The Taskforce on Telehealth Policy posted the full report online for public review. Highlights of the report’s key findings and recommendations include:

  • Telehealth is the natural evolution of healthcare into the digital age. It is essentially a setting or modality of care, rather than a type of care. As such, it should be held to the same standards and quality measures as in-person care wherever possible and appropriate.
  • Early data suggests that telehealth has substituted for a good deal of in-person care during the pandemic without increasing overall costs. Studies show that It can also relieve travel burdens, risks, and care delays, improve behavioral care access, and reduce missed appointments, costly transfers to hospitals and emergency departments and hospital readmissions.
  • Policymakers must expand efforts to ensure access to broadband and technology infrastructure to promote equity and not exacerbate care disparities as healthcare moves into the digital age.
    • Policymakers should maintain the following specific COVID-19 policy changes:
    • Lifting geographic restrictions and limitations on originating sites.
    • Allowing telehealth for various types of clinicians and conditions.
    • Acknowledging that telehealth visits generally can meet requirements for establishing a clinician/patient relationship.
    • Lifting restrictions on telehealth across state lines.
  • Full enforcement of the privacy provisions of the Health Insurance Portability and Accountability Act (HIPAA) should resume when the current public health emergency ends.
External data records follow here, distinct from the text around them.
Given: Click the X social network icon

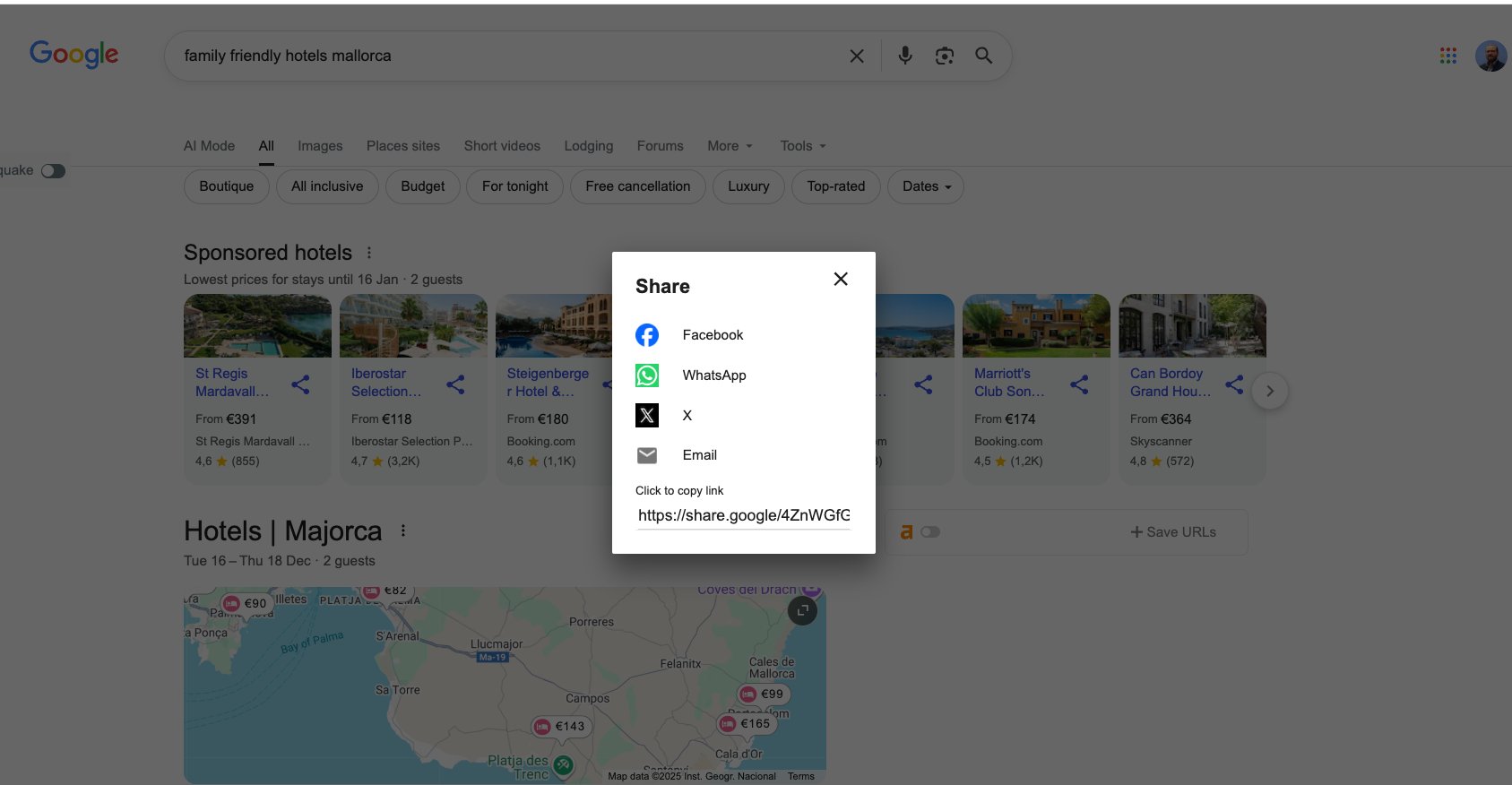Looking at the screenshot, I should click(646, 415).
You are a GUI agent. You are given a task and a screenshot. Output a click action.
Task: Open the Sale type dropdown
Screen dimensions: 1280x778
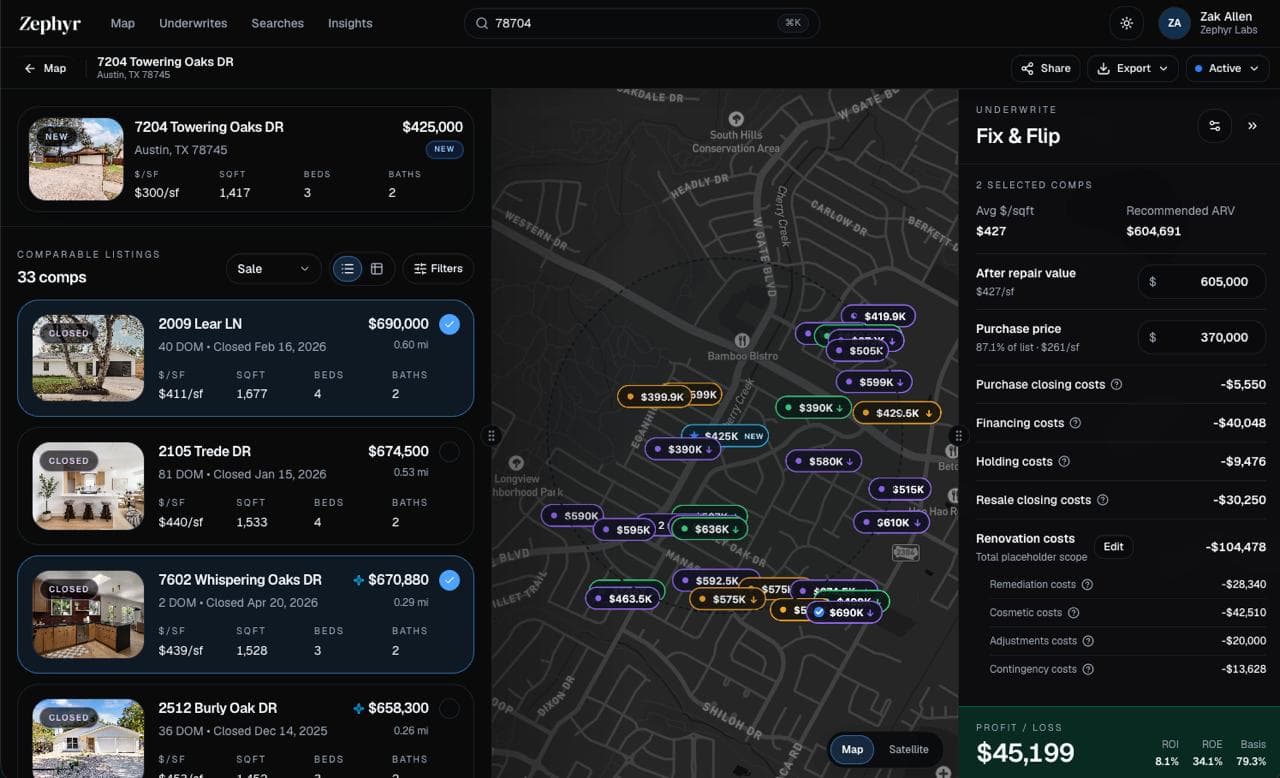(274, 269)
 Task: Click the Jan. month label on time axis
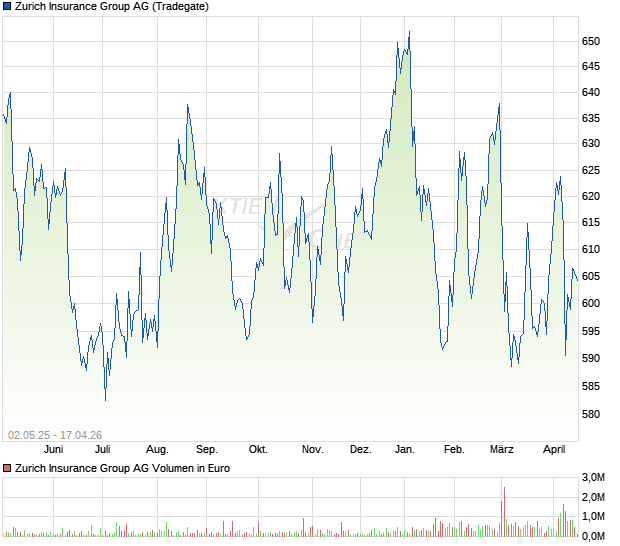[x=405, y=449]
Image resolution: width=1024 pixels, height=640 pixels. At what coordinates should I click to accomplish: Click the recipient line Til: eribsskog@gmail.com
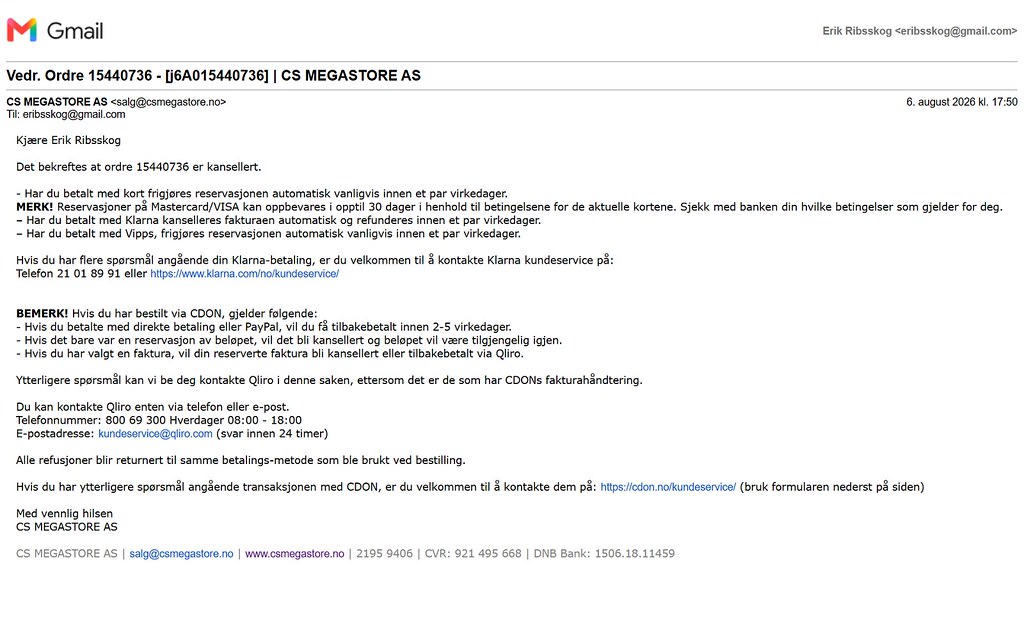66,114
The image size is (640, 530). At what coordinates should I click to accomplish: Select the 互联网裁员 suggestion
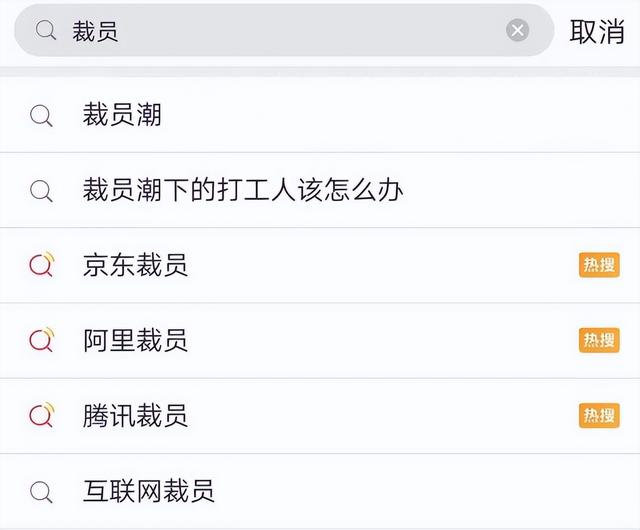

The ongoing move from fee-for-service to value-based arrangements in healthcare should enhance the ability of patients, payers and providers to leverage telehealth’s potential.

A full list of Taskforce on Telehealth Policy Members is below:

  • Peter Antall, MD, Chief Medical Officer, Amwell
  • Regina Benjamin, MD, Chief Executive Officer, BayouClinic/Gulf States Health Policy Center, former Surgeon General of the United States
  • Kate Berry, Senior Vice President of Clinical Innovation, America’s Health Insurance Plans
  • Krista Drobac, Executive Director, Alliance for Connected Care
  • Yul Ejnes, MD, Clinical Associate Professor of Medicine, Brown University; Board of Regents Chair-Emeritus, American College of Physicians
  • Rebekah Gee, MD, Chief Executive Officer, Louisiana State University Health System
  • Nancy Gin, MD, Executive Vice President of Quality & Chief Quality Officer, The Permanente Federation, Kaiser Permanente
  • Kate Goodrich, MD, Senior Vice President Trend and Analytics, Humana
  • Chuck Ingoglia, President & Chief Executive Officer, National Council for Behavioral Health
  • Ann Mond Johnson, Chief Executive Officer, American Telemedicine Association
  • Megan Mahoney, MD, Chief of Staff, Stanford Health Care, Clinical Professor, Division of Primary Care and Population Health, Stanford University
  • Chris Meyer, Director of Virtual Care, Marshfield Clinic
  • Ricardo Munoz, MD, Chief, Division of Cardiac Critical Care Medicine, Executive Director, Telemedicine, Children’s National Health System, Co-director, Children’s National Heart Institute, Professor of Pediatrics, The George Washington University School of Medicine
  • Peggy O’Kane, President, National Committee for Quality Assurance
  • Kerry Palakanis, DNP, APRN, Executive Director, Connected Care Operations, Intermountain Healthcare
  • Michelle Schreiber, MD, Federal Liaison, Director, Quality Measurement & Value-Based Incentives Group, Center for Clinical Standards & Quality, Centers for Medicare & Medicaid Services (non-voting)
  • Dorothy Siemon, JD, Senior Vice President for Policy Development, AARP
  • Julia Skapik, MD, MPH , Medical Director, Informatics, National Association of Community Health Centers
  • Jason Tibbels, MD, Chief Quality Officer, Teladoc Health
  • Nicholas Uehlecke, Federal Liaison, US Department of Health & Human Services (non-voting)
  • Andrew Watson, MD, Vice President, University of Pennsylvania Medical Center
  • Cynthia Zelis, MD, MBA, Chief Medical Officer, MD Live

The Alliance for Connected Care is proud to be partnering with NCQA and the American Telemedicine Association to launch the Taskforce on Telehealth Policy to develop recommendations to Congress on permanent telehealth policy.